Но и этого мне было мало. Во всяком случае, мой аппетит к встречам с ним усилился. Я простояла на улице еще полчаса, пока автостоянка не начала пустеть. Входная дверь постоянно открывалась и закрывалась: сотрудники расходились по домам, весело прощались, предлагали пропустить по стаканчику, жаловались на холод на улице. Я узнала некоторых из них – секретарш, администраторов, медсестер, – с которыми имела дело на протяжении многих лет. А потом вновь появился Роан. Он снова был с той девушкой. Он снова галантно придержал для нее дверь, и она, улыбаясь, нырнула под его протянутую руку, как в каком-то танце. Я сделала фото на телефон. Можете назвать меня странной, но мне казалось, что я должна на досуге поразмыслить над этим в уединении своей комнаты. Мне нужно было проанализировать язык тела этой девушки, улыбку Роана и понять, что происходит и что, собственно, я увидела.

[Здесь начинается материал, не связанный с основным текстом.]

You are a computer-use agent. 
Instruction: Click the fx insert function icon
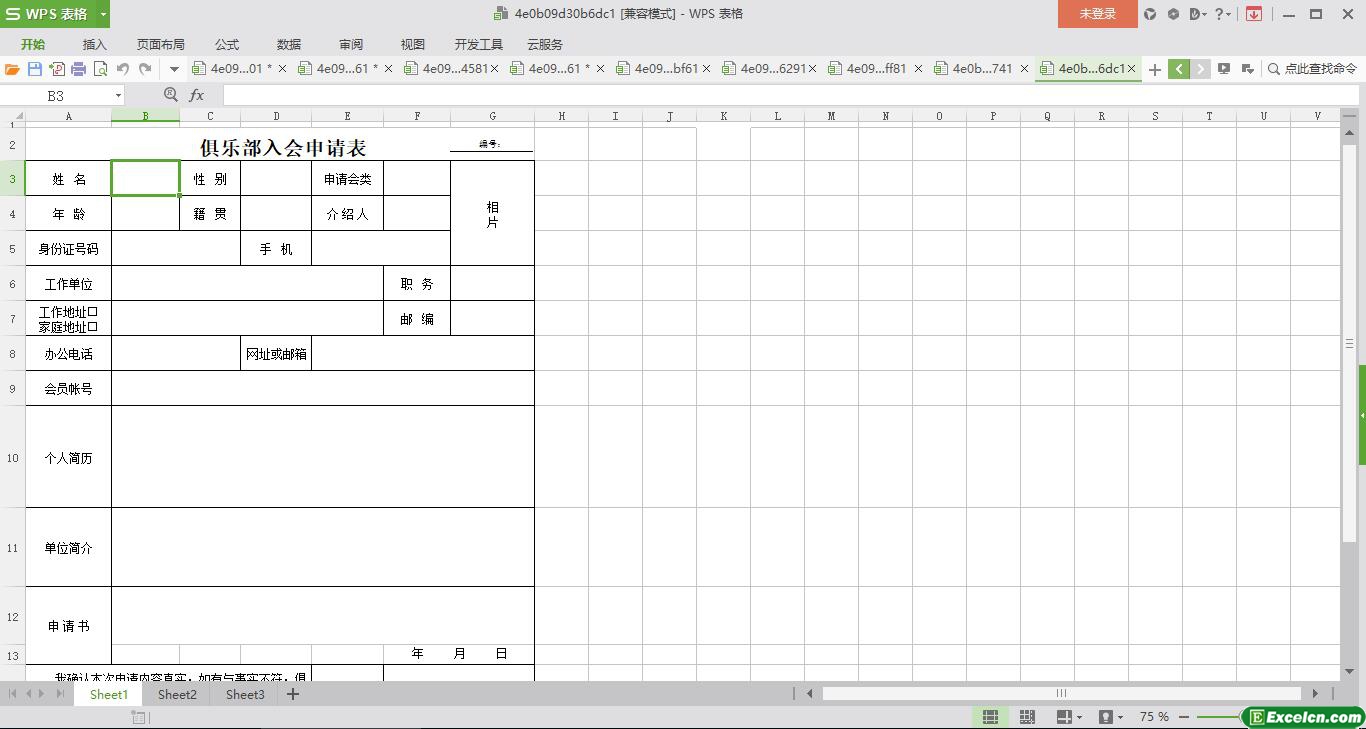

Я почти ожидала, что они пойдут вместе, но нет. Они лишь слегка обнялись, что-то вроде полуобъятия, в котором соприкоснулись только их плечи и щеки, затем она закинула сумку на плечо и зашагала в сторону станции метро. Роан мгновение постоял, вытащил телефон и несколько раз провел пальцем по экрану. В свете экрана я увидела его лицо. Роан выглядел старым. Но затем его лицо просветлело, он убрал телефон в карман, повернулся и догнал девушку. Теперь они были довольно близко ко мне, и я услышала, как он окликнул ее.

– Подожди, Анна, подожди, – крикнул он.

Она остановилась и обернулась, и я увидела в ее ухе множество блестящих сережек.

– У меня есть полчаса, – сказал он. – Если ты не торопишься домой, может, выпьем кофе? Или что-нибудь покрепче?

Он откровенно нервничал, как идиот.

Но девушка улыбнулась и кивнула.

– Конечно, – сказала она. – Конечно. Я никуда не спешу.

– Отлично, – сказал Роан. – Как насчет нового заведения, что недавно открылось напротив метро?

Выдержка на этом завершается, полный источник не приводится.